Esta não foi a primeira vez que Miguel Vilar e Carlos Vieira pedalaram juntos. Esta história de inspiração transformada em viagem de aspiração, surgiu quase um ano depois de estes dois homens, com histórias de superação, terem transportado uma mensagem do Papa do Vaticano até Fátima, tendo como mote o centenário das aparições e a visita de Francisco a Portugal.

Miguel Vilar, 61 anos, que sonhou “ser piloto de F1”, recupera o dia em esteve envolvido num grave acidente na A5 (Cascais-Lisboa) que o deixou em coma profundo, há 20 anos. “Dois meses e acordei. Assim”, recupera o momento. “Sou um caso de estudo para o neurologista António Damásio. Perdi parte dos miolos... há poucas explicações científicas para a minha recuperação”, assume.

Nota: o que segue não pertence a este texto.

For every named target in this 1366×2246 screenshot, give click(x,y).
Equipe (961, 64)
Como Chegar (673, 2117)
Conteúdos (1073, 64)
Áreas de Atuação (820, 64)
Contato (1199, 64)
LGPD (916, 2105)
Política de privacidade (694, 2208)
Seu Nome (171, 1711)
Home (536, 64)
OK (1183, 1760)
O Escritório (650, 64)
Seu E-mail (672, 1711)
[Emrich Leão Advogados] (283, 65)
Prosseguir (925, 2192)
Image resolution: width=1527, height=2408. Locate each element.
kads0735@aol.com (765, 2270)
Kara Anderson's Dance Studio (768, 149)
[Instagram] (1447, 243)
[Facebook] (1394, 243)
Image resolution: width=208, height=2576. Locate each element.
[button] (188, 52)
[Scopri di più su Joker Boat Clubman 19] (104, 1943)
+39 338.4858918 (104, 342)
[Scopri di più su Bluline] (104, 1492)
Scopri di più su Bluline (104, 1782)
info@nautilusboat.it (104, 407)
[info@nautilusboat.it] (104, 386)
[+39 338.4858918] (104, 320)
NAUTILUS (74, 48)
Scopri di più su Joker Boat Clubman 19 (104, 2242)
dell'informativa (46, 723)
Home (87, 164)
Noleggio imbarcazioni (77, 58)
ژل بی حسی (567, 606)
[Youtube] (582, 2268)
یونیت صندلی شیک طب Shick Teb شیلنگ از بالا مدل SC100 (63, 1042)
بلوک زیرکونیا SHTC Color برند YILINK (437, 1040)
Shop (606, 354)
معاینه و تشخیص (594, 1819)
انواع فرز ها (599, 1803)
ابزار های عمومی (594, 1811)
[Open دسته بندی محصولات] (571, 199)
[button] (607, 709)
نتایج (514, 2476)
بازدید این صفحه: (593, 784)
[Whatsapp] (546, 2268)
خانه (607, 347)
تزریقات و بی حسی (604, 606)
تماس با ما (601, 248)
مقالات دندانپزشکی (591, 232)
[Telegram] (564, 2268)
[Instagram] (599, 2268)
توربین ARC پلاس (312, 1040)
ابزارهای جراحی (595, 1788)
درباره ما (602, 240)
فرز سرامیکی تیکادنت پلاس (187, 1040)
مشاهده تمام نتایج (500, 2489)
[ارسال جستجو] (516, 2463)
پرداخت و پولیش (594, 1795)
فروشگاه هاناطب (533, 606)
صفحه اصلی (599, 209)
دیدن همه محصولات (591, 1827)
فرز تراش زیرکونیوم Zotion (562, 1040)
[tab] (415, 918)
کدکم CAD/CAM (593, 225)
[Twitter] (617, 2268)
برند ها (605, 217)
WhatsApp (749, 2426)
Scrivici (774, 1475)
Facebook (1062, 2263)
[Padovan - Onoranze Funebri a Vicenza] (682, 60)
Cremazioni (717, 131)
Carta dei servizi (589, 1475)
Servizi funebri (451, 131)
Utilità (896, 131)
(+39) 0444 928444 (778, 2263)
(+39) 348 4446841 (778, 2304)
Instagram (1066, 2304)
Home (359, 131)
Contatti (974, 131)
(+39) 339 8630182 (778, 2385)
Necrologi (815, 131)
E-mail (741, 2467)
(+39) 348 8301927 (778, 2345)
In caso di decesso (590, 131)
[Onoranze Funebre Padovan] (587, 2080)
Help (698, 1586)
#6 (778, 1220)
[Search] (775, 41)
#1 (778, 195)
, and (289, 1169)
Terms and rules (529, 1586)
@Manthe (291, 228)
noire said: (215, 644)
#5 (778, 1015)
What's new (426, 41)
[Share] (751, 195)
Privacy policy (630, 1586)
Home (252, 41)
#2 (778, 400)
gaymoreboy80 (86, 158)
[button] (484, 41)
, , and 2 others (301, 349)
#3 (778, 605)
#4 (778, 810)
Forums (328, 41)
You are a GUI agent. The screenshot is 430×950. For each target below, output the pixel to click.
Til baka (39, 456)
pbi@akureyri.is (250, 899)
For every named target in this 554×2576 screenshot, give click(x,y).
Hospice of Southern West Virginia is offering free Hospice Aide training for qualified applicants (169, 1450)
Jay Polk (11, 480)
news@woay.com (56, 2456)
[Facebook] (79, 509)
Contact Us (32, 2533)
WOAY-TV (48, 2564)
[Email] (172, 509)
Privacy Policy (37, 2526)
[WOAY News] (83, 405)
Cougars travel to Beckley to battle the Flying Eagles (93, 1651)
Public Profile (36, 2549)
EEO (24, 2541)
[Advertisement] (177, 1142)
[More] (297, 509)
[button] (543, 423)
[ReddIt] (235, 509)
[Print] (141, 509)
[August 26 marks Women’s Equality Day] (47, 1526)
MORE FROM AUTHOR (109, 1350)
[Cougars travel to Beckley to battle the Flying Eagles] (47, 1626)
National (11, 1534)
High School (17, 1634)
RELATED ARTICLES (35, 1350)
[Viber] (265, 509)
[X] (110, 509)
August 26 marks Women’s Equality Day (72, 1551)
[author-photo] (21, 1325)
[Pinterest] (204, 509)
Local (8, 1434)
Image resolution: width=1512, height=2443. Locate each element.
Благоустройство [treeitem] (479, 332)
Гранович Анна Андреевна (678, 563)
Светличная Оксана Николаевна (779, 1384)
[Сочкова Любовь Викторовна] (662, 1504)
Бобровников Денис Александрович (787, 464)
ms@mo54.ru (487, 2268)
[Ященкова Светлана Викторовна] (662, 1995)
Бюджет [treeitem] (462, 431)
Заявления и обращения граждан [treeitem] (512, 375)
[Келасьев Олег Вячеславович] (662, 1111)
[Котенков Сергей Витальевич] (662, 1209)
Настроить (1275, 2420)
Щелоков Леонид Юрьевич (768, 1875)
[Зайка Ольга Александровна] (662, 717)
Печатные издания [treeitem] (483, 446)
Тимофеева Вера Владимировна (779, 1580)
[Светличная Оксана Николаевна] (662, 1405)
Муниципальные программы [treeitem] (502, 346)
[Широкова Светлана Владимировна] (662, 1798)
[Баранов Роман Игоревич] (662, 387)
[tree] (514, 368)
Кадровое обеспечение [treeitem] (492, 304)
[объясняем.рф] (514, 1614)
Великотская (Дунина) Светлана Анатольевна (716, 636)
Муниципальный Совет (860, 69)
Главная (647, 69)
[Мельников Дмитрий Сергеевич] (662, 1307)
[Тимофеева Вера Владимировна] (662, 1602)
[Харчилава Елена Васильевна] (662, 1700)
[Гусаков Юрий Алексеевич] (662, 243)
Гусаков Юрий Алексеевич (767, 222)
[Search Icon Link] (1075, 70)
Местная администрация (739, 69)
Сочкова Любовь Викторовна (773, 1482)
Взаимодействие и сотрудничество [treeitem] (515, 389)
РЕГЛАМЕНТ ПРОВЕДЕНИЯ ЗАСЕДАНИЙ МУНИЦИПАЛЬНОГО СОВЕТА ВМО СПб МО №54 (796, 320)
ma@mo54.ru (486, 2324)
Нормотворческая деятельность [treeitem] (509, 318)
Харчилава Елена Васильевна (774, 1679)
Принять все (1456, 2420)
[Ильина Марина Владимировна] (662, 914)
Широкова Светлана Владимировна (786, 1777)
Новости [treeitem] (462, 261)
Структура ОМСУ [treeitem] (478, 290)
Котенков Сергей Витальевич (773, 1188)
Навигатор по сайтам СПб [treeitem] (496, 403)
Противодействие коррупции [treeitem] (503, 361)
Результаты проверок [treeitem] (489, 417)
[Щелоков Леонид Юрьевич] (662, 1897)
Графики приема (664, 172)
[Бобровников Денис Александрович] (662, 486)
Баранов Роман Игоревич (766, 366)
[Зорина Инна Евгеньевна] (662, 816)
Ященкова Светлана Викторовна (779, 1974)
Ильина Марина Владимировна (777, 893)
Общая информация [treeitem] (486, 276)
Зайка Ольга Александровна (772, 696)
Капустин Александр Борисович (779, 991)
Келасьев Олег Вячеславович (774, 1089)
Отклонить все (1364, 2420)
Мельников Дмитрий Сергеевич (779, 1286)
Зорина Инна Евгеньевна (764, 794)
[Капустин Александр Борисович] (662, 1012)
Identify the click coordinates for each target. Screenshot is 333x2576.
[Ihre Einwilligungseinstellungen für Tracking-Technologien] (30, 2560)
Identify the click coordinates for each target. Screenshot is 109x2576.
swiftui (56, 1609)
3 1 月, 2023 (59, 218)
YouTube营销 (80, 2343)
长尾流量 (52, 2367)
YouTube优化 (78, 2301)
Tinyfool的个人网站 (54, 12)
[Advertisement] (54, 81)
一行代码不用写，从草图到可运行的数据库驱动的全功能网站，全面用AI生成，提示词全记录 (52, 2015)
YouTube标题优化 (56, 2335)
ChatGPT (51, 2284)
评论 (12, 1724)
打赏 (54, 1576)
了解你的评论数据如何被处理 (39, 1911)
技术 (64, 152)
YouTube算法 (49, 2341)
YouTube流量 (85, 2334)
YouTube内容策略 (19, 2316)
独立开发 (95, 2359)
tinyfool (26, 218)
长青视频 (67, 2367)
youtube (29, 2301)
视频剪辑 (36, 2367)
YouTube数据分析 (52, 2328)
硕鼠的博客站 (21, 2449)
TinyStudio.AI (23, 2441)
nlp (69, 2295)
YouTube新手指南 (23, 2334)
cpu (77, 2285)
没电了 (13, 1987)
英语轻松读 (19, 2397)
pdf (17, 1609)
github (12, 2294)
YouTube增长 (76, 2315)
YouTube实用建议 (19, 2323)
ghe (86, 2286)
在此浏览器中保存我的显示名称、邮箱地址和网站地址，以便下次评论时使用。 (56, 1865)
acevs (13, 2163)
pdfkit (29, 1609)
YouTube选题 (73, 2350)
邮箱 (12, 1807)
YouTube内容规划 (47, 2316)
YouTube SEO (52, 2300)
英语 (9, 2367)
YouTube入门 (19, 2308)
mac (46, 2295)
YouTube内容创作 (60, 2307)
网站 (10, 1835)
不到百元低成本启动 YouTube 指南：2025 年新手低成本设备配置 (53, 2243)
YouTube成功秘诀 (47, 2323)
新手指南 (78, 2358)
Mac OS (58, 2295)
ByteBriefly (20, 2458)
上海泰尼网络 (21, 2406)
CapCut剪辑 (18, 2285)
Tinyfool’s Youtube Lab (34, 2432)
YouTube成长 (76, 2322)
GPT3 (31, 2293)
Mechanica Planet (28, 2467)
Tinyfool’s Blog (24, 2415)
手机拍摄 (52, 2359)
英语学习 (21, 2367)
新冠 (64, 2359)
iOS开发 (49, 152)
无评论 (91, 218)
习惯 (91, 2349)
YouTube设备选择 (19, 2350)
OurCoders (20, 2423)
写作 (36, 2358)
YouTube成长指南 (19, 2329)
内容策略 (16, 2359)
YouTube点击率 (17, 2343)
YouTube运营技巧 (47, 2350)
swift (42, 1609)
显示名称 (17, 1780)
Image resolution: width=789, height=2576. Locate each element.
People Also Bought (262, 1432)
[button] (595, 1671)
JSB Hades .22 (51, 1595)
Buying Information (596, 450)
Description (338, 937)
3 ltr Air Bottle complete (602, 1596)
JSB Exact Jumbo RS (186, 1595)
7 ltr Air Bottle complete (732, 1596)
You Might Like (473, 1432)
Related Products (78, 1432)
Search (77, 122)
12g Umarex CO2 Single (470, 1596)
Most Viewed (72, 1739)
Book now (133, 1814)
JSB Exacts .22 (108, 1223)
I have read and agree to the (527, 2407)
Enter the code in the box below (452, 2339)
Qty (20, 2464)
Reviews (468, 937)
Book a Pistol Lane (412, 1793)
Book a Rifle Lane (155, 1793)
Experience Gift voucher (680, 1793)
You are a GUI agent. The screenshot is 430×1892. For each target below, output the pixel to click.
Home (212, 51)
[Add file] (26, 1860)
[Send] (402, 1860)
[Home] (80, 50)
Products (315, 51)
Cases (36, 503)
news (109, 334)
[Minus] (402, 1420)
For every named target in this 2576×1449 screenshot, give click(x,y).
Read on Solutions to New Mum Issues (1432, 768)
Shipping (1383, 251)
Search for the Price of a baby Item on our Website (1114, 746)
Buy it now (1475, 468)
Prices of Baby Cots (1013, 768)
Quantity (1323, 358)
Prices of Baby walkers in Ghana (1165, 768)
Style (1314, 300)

A bicicleta foi o passo natural na mobilidade conquistada. Já atravessou a N2 “duas ou três vezes”, estradas que bem conhece por causa do rali, aos 55 anos fez "o Costa-a-Costa nos EUA” e pedalou de “Copenhaga à Costa Norte da Lapónia”, em 2012.

Miguel Vilar é comedido no que aí pode vir. “Próxima aventura? Já sou velho”, atira. “Não sei o dia da amanhã”, remata.

Carlos vieira, 66 anos, natural de Leiria, desde os 14 em cima de uma bicicleta, foi ciclista do Sporting no tempo de Joaquim Agostinho. Começou a pedalar “por causa da clássica Porto-Lisboa (N1)”, soma “três recordes do mundo”, entre os quais o do “Guinness, 191 horas, 8 dias e 8 noites, a andar à volta da zona desportiva do estádio Magalhães Pessoa, num perímetro de 3 km, em 1983”, e a ligação “Santa Monica-Nova Iorque em 15 dias”, fez três ligações Vaticano-Fátima, privando com dois Sumo Pontífices, em 1986 (Papa João Paulo II), 2014 e 2017 (Papa Francisco).

Soma 50 anos a pedalar e não sabe responder quantos quilómetros já fez. “Vou pedalar até que as pernas me doam. O céu é o limite”, garante. “Vou pedalar pela paz até morrer. Sou o peregrino da paz que vai de bicicleta. Ou, antes, ciclista da paz”, finaliza, deixando cair que a próxima viagem será até Toulouse (França), com passagem garantida por “Fátima e Lourdes”.